Inspired by a member who returned to college this year after becoming paralyzed in an accident, a University of Kansas fraternity is raising money to help other KU students with disabilities.
The second TomSTRONG 5K Run/Walk/Roll — with the motto “Choose to thrive” — will kick off at 10 a.m. Sunday at Memorial Stadium. Registration and details are available online at tomstrong5k.org.
Members of the KU chapter of Beta Theta Pi planned the inaugural TomSTRONG 5K in April 2016. Through race proceeds and additional donations, the event raised $48,114 for KU Endowment to start the Tom Babb Student Accessibility Scholarship fund, according to KU Endowment.
“It’s helping students at KU with disabilities,” said race founder and chief marketing officer John Killen Jr., a Winona, Minn., senior and Beta fraternity member. “We give a scholarship now every year to one student who — as we put it — chooses to thrive.”
In December 2015, Beta pledge Tom Babb, of Evergreen, Colo., became paralyzed from the neck down in a diving accident while vacationing with his family in Hawaii. Babb spent weeks hospitalized in Hawaii before being flown home to Colorado, where he spent several more weeks hospitalized on a ventilator before beginning months of physical therapy.

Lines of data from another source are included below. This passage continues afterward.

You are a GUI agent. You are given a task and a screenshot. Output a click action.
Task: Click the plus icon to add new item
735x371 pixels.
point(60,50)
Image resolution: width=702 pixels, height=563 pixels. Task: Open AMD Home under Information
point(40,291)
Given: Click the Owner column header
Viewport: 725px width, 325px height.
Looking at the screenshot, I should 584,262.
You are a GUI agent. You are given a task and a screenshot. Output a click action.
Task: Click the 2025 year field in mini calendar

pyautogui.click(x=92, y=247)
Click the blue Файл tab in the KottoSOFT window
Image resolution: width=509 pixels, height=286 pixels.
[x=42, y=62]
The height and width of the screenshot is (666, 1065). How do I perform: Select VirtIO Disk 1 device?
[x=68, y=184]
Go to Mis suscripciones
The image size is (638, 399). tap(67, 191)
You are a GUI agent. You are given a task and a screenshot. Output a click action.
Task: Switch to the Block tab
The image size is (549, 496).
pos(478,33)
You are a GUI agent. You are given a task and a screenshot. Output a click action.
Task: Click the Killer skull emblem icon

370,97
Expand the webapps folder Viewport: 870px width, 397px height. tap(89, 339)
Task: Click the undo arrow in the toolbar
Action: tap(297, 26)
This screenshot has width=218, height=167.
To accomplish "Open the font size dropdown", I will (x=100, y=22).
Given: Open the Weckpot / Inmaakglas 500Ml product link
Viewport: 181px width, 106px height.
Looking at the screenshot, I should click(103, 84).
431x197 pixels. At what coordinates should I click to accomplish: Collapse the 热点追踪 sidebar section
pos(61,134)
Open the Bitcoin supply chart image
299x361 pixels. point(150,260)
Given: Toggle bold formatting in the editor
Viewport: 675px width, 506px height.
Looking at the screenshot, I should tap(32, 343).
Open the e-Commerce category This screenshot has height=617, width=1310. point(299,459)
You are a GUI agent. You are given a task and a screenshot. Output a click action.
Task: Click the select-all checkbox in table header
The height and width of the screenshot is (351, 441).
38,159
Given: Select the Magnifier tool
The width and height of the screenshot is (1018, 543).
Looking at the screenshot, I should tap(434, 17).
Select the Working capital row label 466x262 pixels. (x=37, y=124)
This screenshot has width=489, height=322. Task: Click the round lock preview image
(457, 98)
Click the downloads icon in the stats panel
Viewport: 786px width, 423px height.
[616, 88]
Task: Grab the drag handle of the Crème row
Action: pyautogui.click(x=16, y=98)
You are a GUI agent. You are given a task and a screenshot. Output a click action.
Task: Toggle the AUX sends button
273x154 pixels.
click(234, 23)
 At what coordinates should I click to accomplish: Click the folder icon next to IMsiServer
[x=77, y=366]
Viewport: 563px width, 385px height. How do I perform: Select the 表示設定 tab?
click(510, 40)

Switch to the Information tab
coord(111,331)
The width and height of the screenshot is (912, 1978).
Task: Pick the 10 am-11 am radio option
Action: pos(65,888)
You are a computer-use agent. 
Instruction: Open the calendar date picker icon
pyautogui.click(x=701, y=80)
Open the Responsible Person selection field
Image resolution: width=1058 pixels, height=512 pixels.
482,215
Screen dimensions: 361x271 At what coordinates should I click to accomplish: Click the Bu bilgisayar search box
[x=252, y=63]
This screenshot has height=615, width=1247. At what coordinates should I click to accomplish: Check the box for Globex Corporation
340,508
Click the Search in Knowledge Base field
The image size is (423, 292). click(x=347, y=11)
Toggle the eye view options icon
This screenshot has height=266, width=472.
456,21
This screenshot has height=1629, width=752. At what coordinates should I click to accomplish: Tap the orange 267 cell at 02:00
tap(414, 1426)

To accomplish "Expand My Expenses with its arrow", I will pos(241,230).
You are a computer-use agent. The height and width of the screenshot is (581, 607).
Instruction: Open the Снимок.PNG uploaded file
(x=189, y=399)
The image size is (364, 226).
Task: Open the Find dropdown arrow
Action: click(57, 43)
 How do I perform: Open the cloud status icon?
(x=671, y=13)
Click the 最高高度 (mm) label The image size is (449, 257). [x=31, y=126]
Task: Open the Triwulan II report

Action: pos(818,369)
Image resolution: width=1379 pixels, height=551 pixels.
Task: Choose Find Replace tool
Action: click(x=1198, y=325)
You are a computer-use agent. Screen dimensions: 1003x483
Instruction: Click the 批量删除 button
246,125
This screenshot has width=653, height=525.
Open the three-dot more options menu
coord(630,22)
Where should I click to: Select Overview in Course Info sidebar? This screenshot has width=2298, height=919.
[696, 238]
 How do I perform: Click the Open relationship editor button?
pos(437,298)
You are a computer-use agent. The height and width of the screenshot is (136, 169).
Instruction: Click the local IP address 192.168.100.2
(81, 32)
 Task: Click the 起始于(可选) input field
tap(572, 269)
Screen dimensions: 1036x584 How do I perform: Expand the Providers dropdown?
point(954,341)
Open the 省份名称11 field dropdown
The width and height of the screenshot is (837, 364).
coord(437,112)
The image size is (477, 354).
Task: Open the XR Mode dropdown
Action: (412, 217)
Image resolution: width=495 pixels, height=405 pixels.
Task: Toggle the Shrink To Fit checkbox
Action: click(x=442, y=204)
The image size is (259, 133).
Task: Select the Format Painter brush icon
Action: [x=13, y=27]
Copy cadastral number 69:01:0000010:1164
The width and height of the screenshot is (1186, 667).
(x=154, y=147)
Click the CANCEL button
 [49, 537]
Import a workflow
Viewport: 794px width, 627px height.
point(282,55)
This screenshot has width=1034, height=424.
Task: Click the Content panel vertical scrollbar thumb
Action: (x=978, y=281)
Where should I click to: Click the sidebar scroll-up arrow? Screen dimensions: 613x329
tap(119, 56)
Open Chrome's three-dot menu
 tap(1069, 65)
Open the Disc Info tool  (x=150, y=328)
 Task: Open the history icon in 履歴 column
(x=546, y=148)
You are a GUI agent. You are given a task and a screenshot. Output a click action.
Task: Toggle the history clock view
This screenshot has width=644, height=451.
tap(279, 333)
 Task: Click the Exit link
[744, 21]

Unable to return to KU for his second semester, Babb missed what would have been his fraternity initiation ceremony in early February.
But later that month, fraternity alumni chartered a bus and members drove overnight to surprise Babb in Colorado and initiate him there.
Last summer, fraternity alumni raised money to renovate part of Beta’s chapter house at 1425 Tennessee St. to enable Babb to move back in when he returned to KU in fall 2016.
April 17, 2016 — KU fraternity takes action to support paralyzed freshman member
The Tom Babb Student Accessibility Scholarship is reserved for a disabled KU student who requires help from a caregiver. The recipient is chosen through KU’s Academic Achievement and Access Center.
Babb himself is not using the scholarship, Killen said. When the scholarship was created, Babb and his family said they wanted it to go back to KU.
The first recipient, whose name is not being shared for privacy reasons, received an undisclosed amount of money this year, Killen said.
KU Endowment hopes to raise an additional $20,000 from this year's TomSTRONG 5K, according to Michelle Tevis, KU Endowment senior editor of media relations.
She said the family of a KU student has anonymously given $5,000 to the fund this year and hopes it will be matched.
Direct donations to the fund can be made online at kuendowment.org/give, specifying the fund name — Tom Babb Student Accessibility Scholarship — where prompted.